**Tarefa proposta a:**
Responda, com base no texto sobre a economia cafeeira, às perguntas abaixo:
(i) Qual região era mais industrializada no período, a de São Paulo ou a do Rio de Janeiro?
(ii) Em que ano ocorreu a primeira renegociação da dívida externa?
(iii) Que garantia o governo Campos Salles ofereceu no acordo com os Rothschilds?

**Texto para leitura:**
....

O CAFÉ E A REPÚBLICA – ECONOMIA CAFEEIRA – Parte 2

A história econômica do Brasil entre 1889 e 1914 pode ser resumida na seguinte dinâmica:

– sucessivas crises do café, seguidas de movimentos dos cafeicultores visando a valorização do produto;

– paralelamente as crises, houve a instalação de indústrias em várias regiões do país devido à presença de capital estrangeiro no desenvolvimento da acumulação de capitais;

– embora a região de São Paulo fosse menos industrializada que a do Rio de Janeiro, notase já nesse período uma tendência favorável à concentração do setor fabril na região paulista.

O período de 1889 a 1914 foi marcado por duas renegociações da dívida externa, chamadas funding loans, isto é, “dívidas flutuantes”. A primeira renegociação ocorreu em 1898 durante o governo Campos Salles, em conseqüência do fracasso do Encilhamento. No fim do século XIX e no inicio do XX, o país estava com suas finanças falidas.

O acordo com os Rothschilds, banqueiros ingleses, previa que o pagamento de todos os empréstimos contraídos nos anos anteriores deveria ser efetuado em 1911. Outro destaque era o pagamento dos juros, a partir de 1901, três anos após o acordo. Como garantia, o governo do presidente Campos Salles ofereceu as rendas alfandegárias brasileiras. O acordo proibia também que o Brasil realizasse novos empréstimos.

....

**Dados disponíveis:**
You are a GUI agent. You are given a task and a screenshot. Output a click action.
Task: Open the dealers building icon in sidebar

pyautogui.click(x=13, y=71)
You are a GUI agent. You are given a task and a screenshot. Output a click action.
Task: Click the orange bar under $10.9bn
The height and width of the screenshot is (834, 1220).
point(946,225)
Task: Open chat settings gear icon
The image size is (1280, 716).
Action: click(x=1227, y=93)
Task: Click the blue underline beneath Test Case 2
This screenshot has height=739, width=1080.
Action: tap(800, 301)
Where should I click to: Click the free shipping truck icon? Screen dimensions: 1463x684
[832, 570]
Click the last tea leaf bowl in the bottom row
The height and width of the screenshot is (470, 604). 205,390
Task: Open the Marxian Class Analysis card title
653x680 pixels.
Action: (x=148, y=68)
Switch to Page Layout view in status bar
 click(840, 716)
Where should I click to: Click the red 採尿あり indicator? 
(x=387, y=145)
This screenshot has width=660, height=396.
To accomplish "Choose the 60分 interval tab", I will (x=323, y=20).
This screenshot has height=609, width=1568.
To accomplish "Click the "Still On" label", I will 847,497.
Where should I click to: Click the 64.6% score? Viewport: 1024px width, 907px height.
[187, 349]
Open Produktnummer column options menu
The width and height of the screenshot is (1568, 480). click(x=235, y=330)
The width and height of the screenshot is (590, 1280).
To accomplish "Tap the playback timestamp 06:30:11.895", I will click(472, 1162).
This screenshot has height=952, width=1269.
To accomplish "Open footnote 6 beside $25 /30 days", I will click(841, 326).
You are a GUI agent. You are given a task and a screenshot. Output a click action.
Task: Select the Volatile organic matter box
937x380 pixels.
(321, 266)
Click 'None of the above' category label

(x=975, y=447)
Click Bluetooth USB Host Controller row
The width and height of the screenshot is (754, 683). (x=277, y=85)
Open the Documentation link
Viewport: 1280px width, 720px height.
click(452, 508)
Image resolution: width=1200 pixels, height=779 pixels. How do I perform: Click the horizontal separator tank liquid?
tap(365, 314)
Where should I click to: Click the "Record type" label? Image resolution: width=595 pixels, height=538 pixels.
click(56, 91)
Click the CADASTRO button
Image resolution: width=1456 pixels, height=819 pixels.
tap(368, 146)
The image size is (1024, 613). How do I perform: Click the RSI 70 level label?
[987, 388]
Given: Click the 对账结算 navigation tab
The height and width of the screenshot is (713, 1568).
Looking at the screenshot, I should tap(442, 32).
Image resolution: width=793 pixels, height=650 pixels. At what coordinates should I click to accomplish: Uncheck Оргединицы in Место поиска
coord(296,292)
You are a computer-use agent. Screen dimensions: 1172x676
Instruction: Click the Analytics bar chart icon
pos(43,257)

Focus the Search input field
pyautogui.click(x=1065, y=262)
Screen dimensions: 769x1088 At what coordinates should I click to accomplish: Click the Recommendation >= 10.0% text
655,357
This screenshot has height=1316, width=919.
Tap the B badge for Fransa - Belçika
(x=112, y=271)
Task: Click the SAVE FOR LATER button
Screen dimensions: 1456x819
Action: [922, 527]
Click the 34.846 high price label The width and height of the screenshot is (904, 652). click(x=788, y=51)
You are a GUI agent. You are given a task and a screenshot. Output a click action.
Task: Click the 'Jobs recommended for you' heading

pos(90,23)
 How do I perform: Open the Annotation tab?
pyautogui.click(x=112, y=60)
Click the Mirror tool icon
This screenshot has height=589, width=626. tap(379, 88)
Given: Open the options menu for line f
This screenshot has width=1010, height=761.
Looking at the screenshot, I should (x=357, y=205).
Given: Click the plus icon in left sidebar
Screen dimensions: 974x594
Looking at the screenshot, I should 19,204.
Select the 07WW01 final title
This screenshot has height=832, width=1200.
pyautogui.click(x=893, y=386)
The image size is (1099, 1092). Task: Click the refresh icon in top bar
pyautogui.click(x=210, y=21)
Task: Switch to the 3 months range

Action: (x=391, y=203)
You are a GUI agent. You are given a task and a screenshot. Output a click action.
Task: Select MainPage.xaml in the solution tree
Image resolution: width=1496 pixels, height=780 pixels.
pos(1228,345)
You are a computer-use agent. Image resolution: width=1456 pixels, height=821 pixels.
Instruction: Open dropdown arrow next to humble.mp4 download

....

**Tarefa proposta b:** Conte quantas linhas da listagem contêm a palavra "menu", diferenciando maiúsculas de minúsculas. Informe somente o número.

**Resposta correta a:**
(i) A do Rio de Janeiro.
(ii) Em 1898.
(iii) As rendas alfandegárias brasileiras.

**Resposta correta b:** 2